# What is an adversarial example?

An adversarial example is a network input that has been specifically designed so that the network makes a mistake.

Here we’re going to look at a weakness of neural networks – a way that they can be ‘attacked” by an adversary in order to produce nonsensical output.

An adversarial example is a network input that has been specifically designed so that the network makes a mistake. These examples are theoretically interesting because they might tell us something about what the network has learned and how it is making decisions. On the other hand, they are also practically worrying.

Consider autonomous systems such as self-driving cars. What if a malicious person could attach an image to the back of their car that caused the vision systems in self-driving cars to produce nonsense output? This may seem far fetched but it has already been shown possible to create adversarial patches that can be printed out and when observed by a CNN, the network is forced to make a mistake.

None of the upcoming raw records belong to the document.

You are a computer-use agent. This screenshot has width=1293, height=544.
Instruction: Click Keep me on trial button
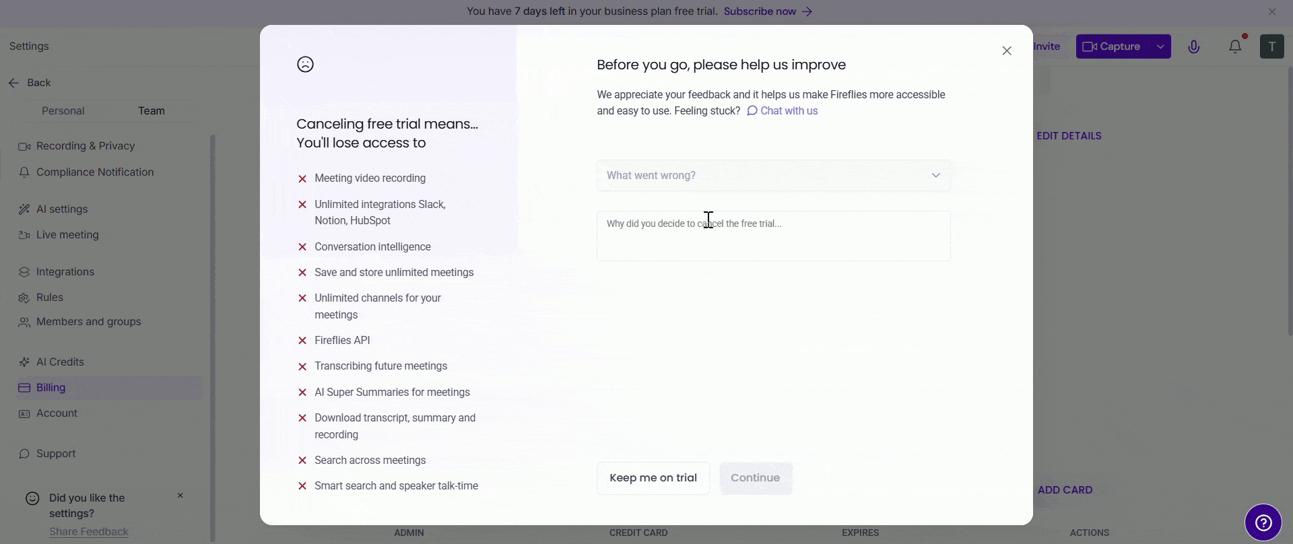point(653,478)
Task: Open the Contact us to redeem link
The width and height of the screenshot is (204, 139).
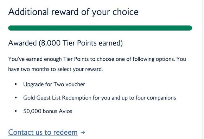Action: [43, 132]
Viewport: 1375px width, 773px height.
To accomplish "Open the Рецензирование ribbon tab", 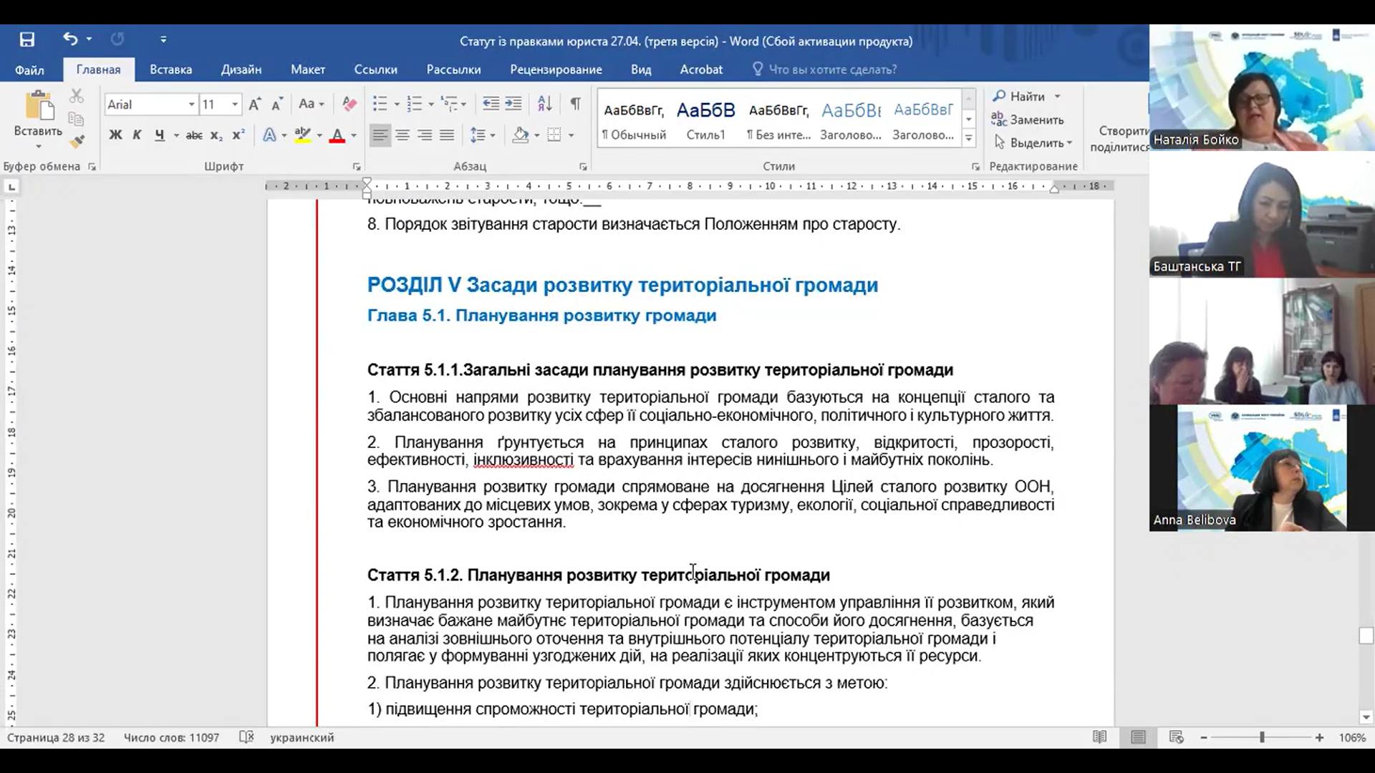I will click(x=556, y=69).
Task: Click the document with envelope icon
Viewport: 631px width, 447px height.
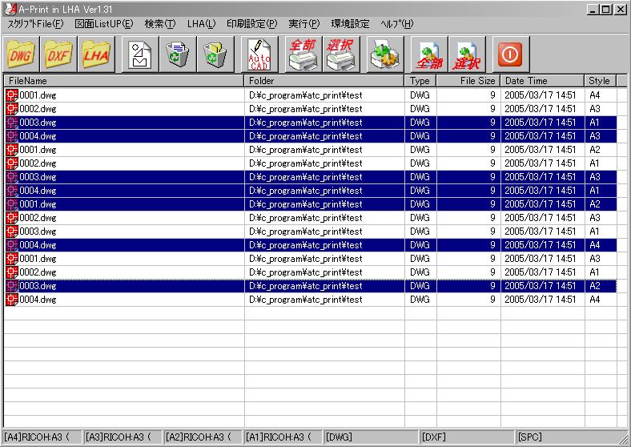Action: [139, 54]
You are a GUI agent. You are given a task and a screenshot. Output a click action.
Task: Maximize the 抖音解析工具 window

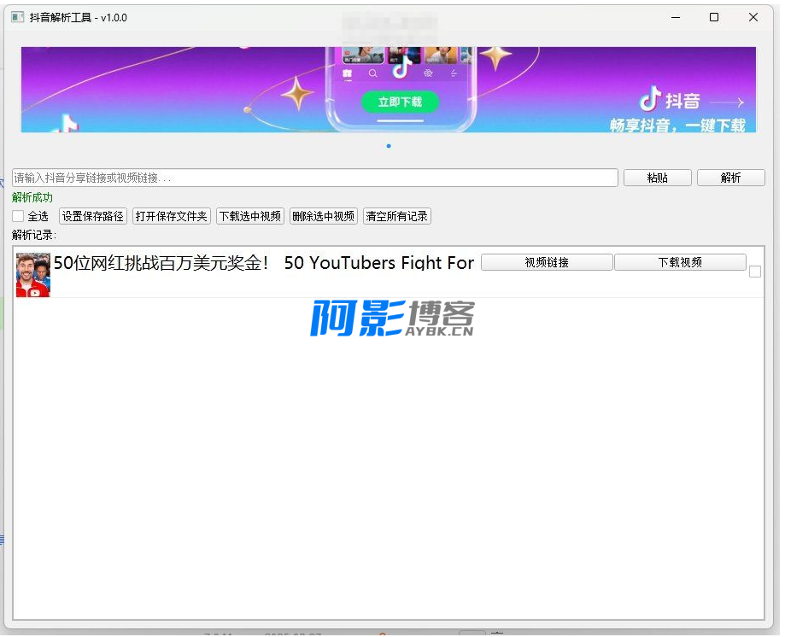coord(714,17)
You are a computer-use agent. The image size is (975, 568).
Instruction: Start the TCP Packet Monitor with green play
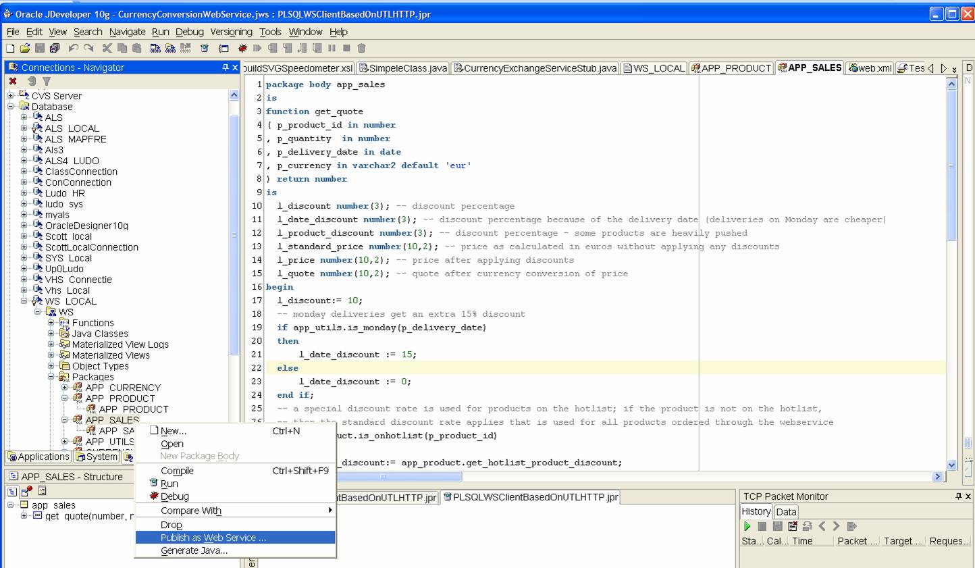pos(747,526)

So, how do you go about creating an adversarial example? It turns out to be very easy and only needs techniques that you already know about.

Take any input image, x, that is correctly classified by the network. Suppose that the network was trained with a loss function $$E(f(x),y_{\text{correct}})$$ where $$f$$ applies the network and $$y_{\text{correct}}$$ is the correct label for $$x$$. We now wish to find a perturbation that we can add to $$x$$, i.e. a slight modification of the image, so that the network incorrectly classifies it as class $$y_{\text{incorrect}}$$. We can do this by solving an optimisation problem:

Find the $$r$$ that minimises: $$E(f(x+r),y_{\text{incorrect}})+c\|r\|$$

As usual, we solve the optimisation using gradient descent and backpropagate all the way through the network right back to the input image and hence $$r$$. We do not update the network at all.

The function we’re minimising has two parts added together. The first part says: make $$x+r$$ be classified as $$y_{\text{incorrect}}$$ by getting the classification loss as low as possible. The second part says: make $$r$$ small so that it only modifies the image slightly. The value $$c$$ is a parameter that allows us to trade off the two objectives (if we make it small, the optimisation will focus on changing the classification but might make the perturbation quite large).

## Example results

Now we get to the worrying observation. It turns out to be very easy to find tiny modifications that completely change the classification result! In fact, the perturbations are so small you can’t even see them! In the following example, the images in the first column were all correctly classified. In the second column we see r, the perturbation, magnified so that it’s visible. In the third column we see $$x+r$$, the perturbed image – now an adversarial example. All three images in the third column were classified as … wait for it … ostrich!

You should agree that it’s hard to see that the images in the third column look any different to those in the first column. Also, they look nothing like an ostrich!

The reason for this behaviour is still an open research question and the subject of a lot of debate.

## Other attacks

The approach above modified the whole image by a small amount. But other research has shown that it is possible to change the classification by only modifying a single pixel! Or by introducing a small local image patch that can be printed and introduced into a real scene.

## Defences

The existence of adversarial examples is worrying. It makes it seem that our network is very fragile. Perhaps when it has to operate in the real world and sees lots of new data, it won’t generalise and will make mistakes in a similar way to adversarial examples? And they leave us open to malicious attacks. For this reason, there has been a lot of work on adversarial robustness – effectively trying to create networks for which adversarial examples cannot be constructed.

One interesting idea is to treat every image as a small volume instead of a point in the high dimensional input space. Instead of training so that only that point is correctly classified, we design a loss so that any point a small distance from the training sample is also classified correctly. But despite this progress, adversarial attacks are still a major concern in deep learning and making sure systems that use deep learning are safe.

### References

1. Szegedy, Christian, et al. “Intriguing properties of neural networks.” arXiv preprint arXiv:1312.6199 (2013).
2. Su, Jiawei, Danilo Vasconcellos Vargas, and Kouichi Sakurai. “One pixel attack for fooling deep neural networks.” IEEE Transactions on Evolutionary Computation (2019).
3. Brown, Tom B., et al. “Adversarial patch.” arXiv preprint arXiv:1712.09665 (2017).
4. Wong, Eric, et al. “Scaling provable adversarial defenses.” Proceedings of the 32nd International Conference on Neural Information Processing Systems. 2018.